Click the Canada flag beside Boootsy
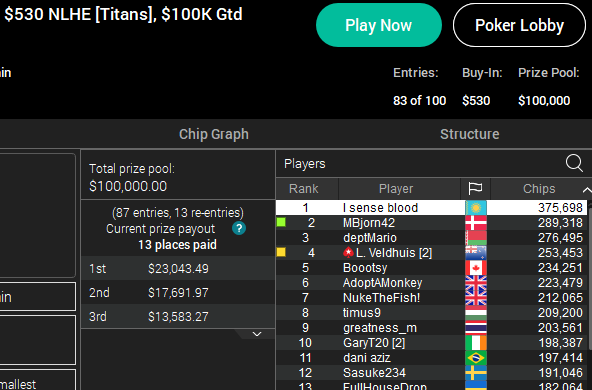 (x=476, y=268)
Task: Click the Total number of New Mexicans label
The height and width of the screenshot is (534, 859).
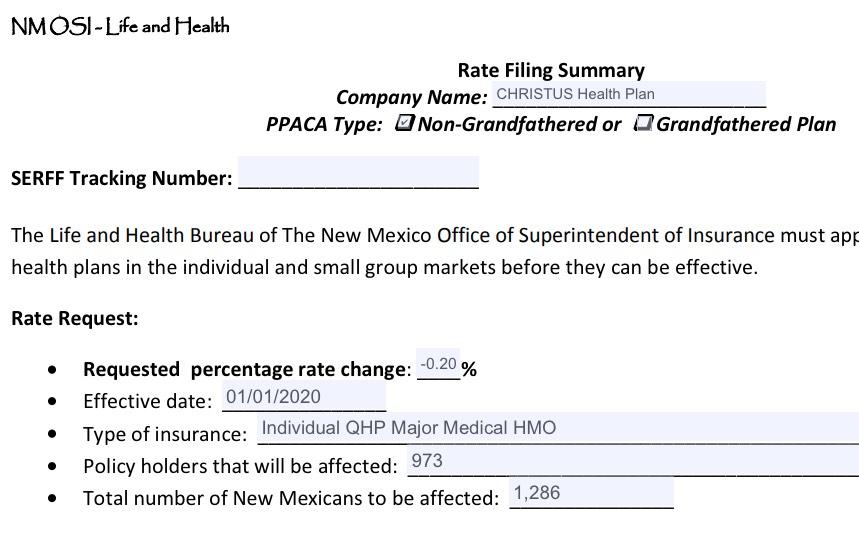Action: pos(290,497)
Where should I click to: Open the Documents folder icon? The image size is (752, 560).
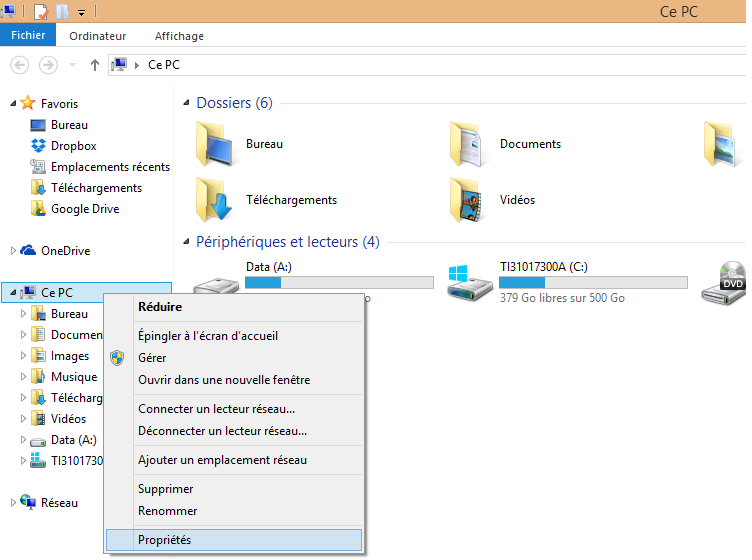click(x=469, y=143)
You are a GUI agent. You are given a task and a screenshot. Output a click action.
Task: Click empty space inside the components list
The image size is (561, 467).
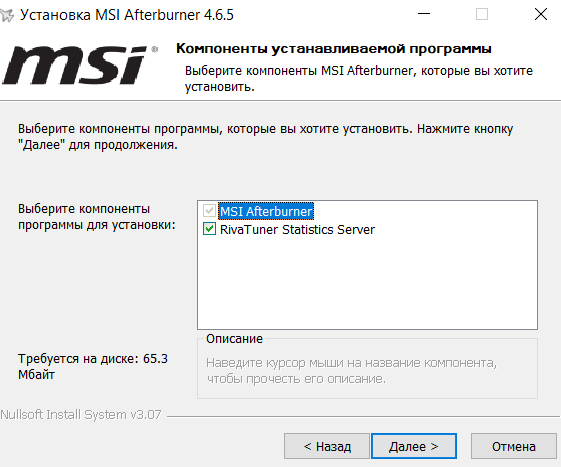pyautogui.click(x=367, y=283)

---

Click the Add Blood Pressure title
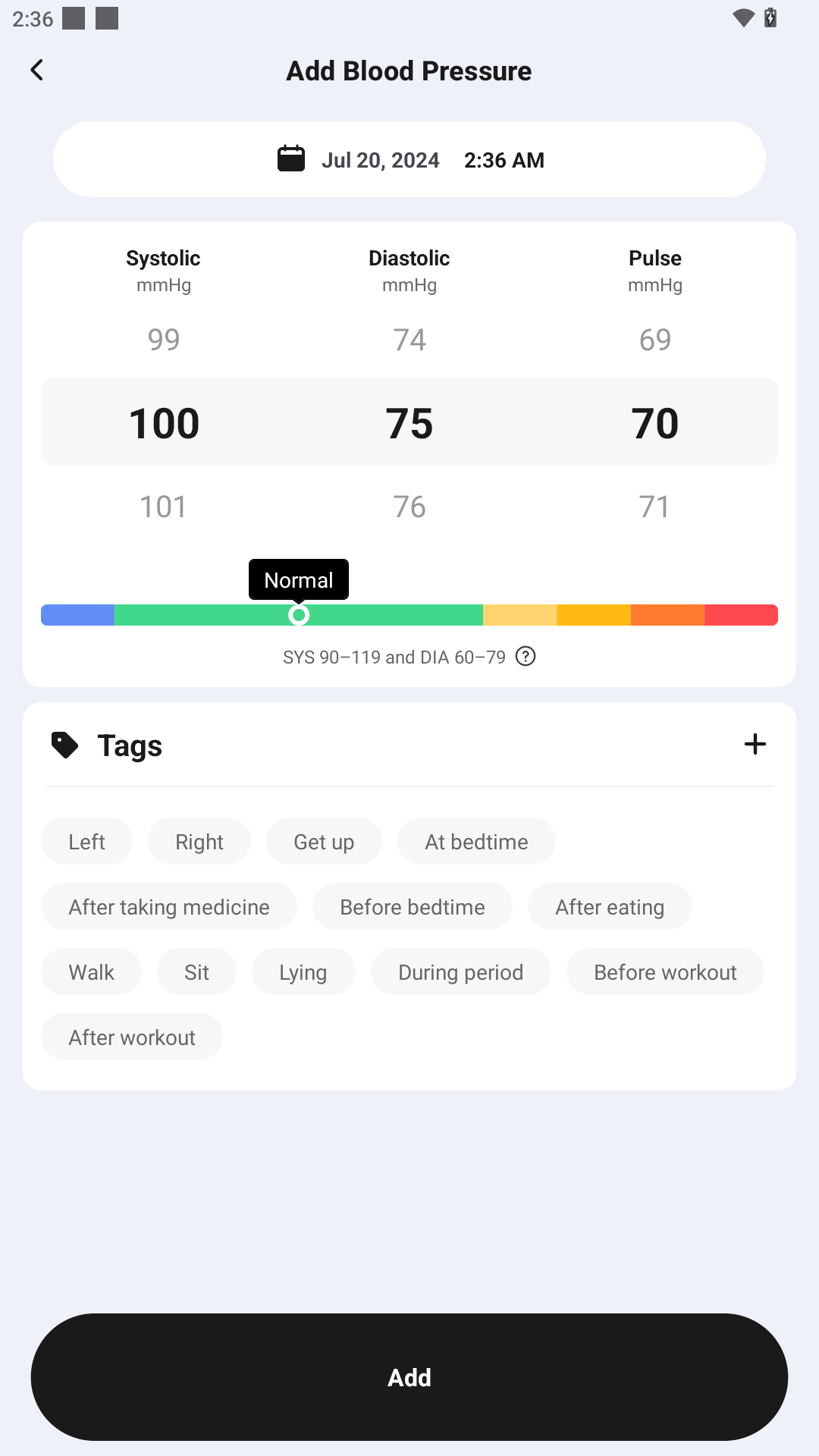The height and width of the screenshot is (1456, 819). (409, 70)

--

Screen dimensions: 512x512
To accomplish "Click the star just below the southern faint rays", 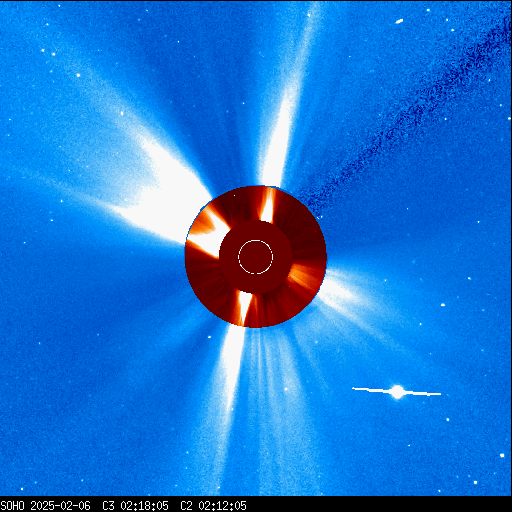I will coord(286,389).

» What the task requires:
The result should be an exact copy of only the lines above from the one that holds "The height and width of the screenshot is (534, 859)." through the one that holds "Task: Click empty", both ends included, without pictures.

» Reply:
The height and width of the screenshot is (534, 859).
Action: pos(290,497)
Where should I click to: Open the Documents folder icon? The image size is (752, 560).
click(x=469, y=143)
You are a GUI agent. You are given a task and a screenshot. Output a click action.
Task: Click empty space inside the components list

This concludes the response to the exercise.